─── Document excerpt ───

“When you hustle you keep score real simple. The end of the game you count up your money. That’s how you find out who’s best. That’s the only way.” The lines come from The Hustler (1961) starring Paul Newman, George C. Scott, Piper Laurie and Jackie Gleason. Forget about the divide between red and blue, liberal and conservative, MAGA and woke, Harris and Trump. America’s true division is between Eddie Felson (played by Paul Newman) and Bert Gordon (George C. Scott).
The movie was co-written and directed by Robert Rossen, who had been a member of the Communist Party until he broke with it in 1947. He was initially blacklisted, but then testified behind closed doors and named names. The Hustler was his first, and only, successful film after the blacklist and his testimony. It is a parable of the inextricable links between money, character, success, failure and love. American style.
“YOU OWE ME MONEY!” Bert the professional gambler, backed up by thugs, unforgettably erupts at Eddie, the pool-playing genius, at the end of the movie. Scott roars the last word out as if it were the eternal answer to an eternal question, the alpha and omega of creation itself. And that is what the movie is about: money as a finality. Not as in The Color of Money — the trite title of Martin Scorsese’s disappointing sequel. Rather, money as ontological essence; money as, to borrow Spinoza’s characterisation of it, “the abstract of everything”. Money as the consummate medium for the human desire to possess.

─── Supplied material ───

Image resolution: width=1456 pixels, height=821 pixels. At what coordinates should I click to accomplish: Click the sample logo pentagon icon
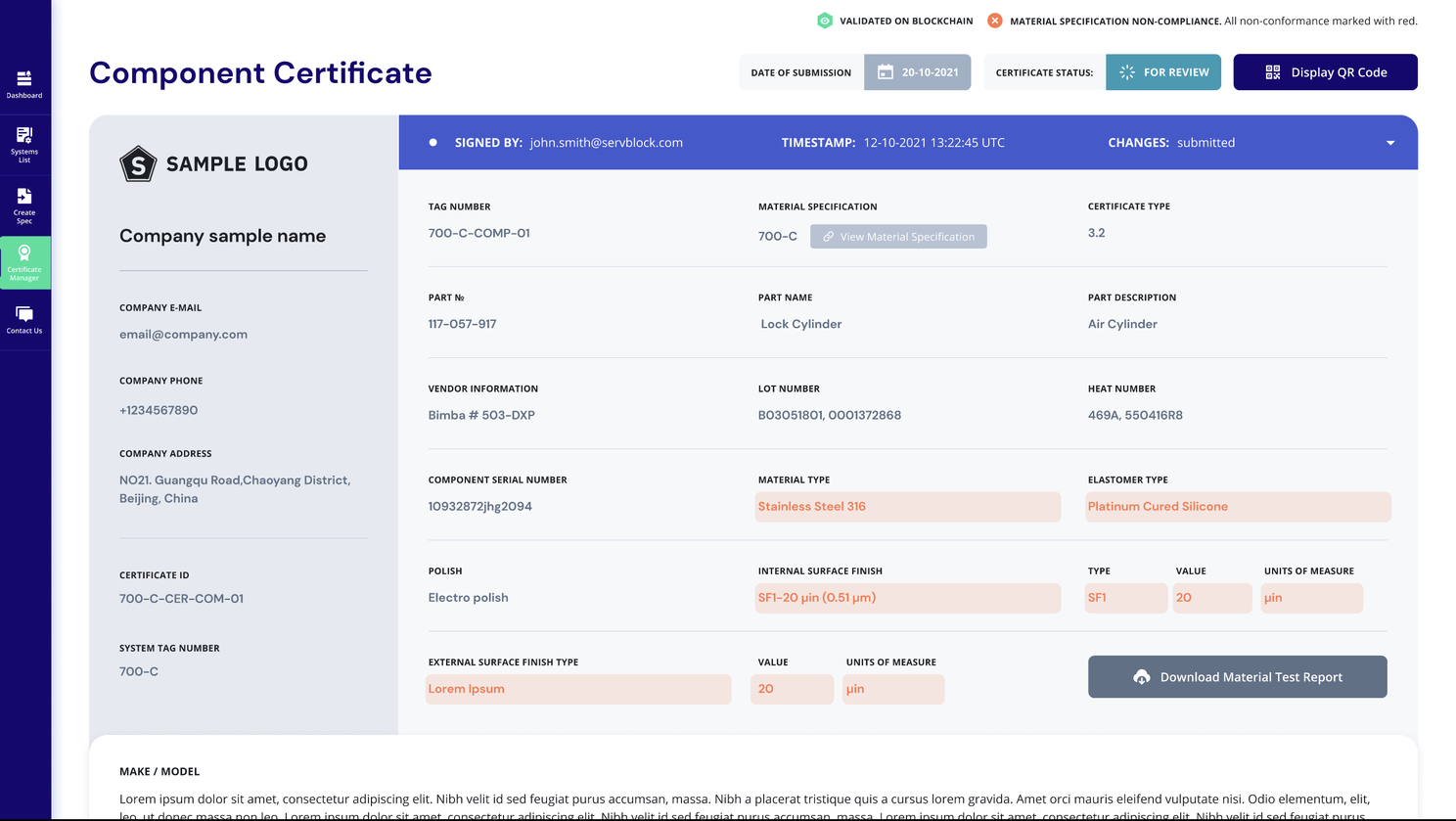[x=138, y=164]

───

- [Task requirements]
A - In the piece on The Hustler, what are the answers to these questions?
(i) Which actor plays Bert Gordon?
(ii) In what year did Robert Rossen break with the Communist Party?
(iii) What is the title of Martin Scorsese's sequel?
B - Can you transcribe the piece on The Hustler, starting at "The movie was" and ending at "love. American style."?

- [Full solutions]
A -
(i) George C. Scott
(ii) 1947
(iii) The Color of Money

B -
The movie was co-written and directed by Robert Rossen, who had been a member of the Communist Party until he broke with it in 1947. He was initially blacklisted, but then testified behind closed doors and named names. The Hustler was his first, and only, successful film after the blacklist and his testimony. It is a parable of the inextricable links between money, character, success, failure and love. American style.